Earlier, we learned from pipelining that programmers don't want to have to deal with avoidance - they don't want to have to write programs to fit the hardware. CS people will make CE people do their bidding. Virtual memory is another thing that CE people did for CS people.

What happens is that my program needs to deal with addresses all the time. I will have some type of address in here:

lw 0 1 0x8000

Let's say I love working with this address. At the same time, my friend is playing with the same memory address on a program that is running at the same time:

lw 0 2 0x8000

What happens when I run the two at the same time? You can end up getting undefined behavior. It would be really cool if you could use some level of indirection so you could split up the memory into separate "chunks", which are independent of each other.

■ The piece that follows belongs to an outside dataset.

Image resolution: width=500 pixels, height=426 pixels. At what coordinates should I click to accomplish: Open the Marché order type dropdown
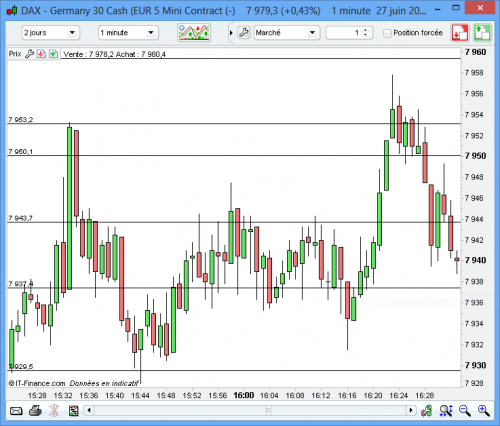point(287,33)
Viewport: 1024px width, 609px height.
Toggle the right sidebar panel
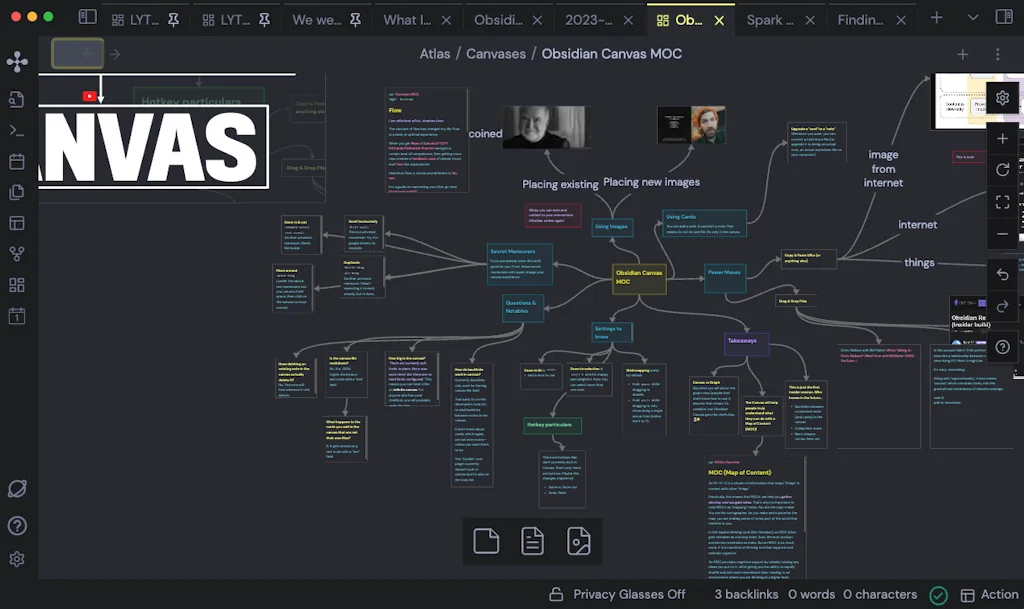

When these addresses go into a magic black box for virtual memory, they are translated from a virtual address space to a physical address space. If virtual addresses are 16 bits wide, you can reference 2^16 possible addresses.

Sometimes it's really hard for a computer to know exactly which address maps to which physical address. So you create a page table. A page table lives in physical memory. Each program has its own page table. A page table is a mapping of virtual addresses to physical addresses. If there are 16 bits for addresses, then you need to have 2^16 possible entries in each page table. For each program. This can get really big, really fast. Each of those addresses have to be translated somehow.

What happens if you have a physical address per virtual address? You do not want to have 2^16 entries. Main memory is partitioned into pages. These are called physical pages. Let's start there. If your page size is 16 bytes, then in the zeroth page you have addresses 0-15. The next page contains addresses 16-31.

Why does a page table need to live in memory? Why can't we just design hardware to do page table stuff for us? Imagine you have hardware doing this. What happens? You would need more hardware. If you have hardware designed to hold four page tables, your computer can only be doing four processes at once.

What kind of data structure is a single-level page table?

A single level page table is implmented with an array. A multi-level page table is implemented with a hash table.